Task prompt: All entries must be given again in full, exactly as they were supplied.
++++ Supplied data ++++
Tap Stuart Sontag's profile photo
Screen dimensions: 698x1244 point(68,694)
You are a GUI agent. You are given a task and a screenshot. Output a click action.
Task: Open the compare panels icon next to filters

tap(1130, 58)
++++
Exercise answer:
Tap Stuart Sontag's profile photo
Screen dimensions: 698x1244 point(68,694)
You are a GUI agent. You are given a task and a screenshot. Output a click action.
Task: Open the compare panels icon next to filters

tap(1130, 58)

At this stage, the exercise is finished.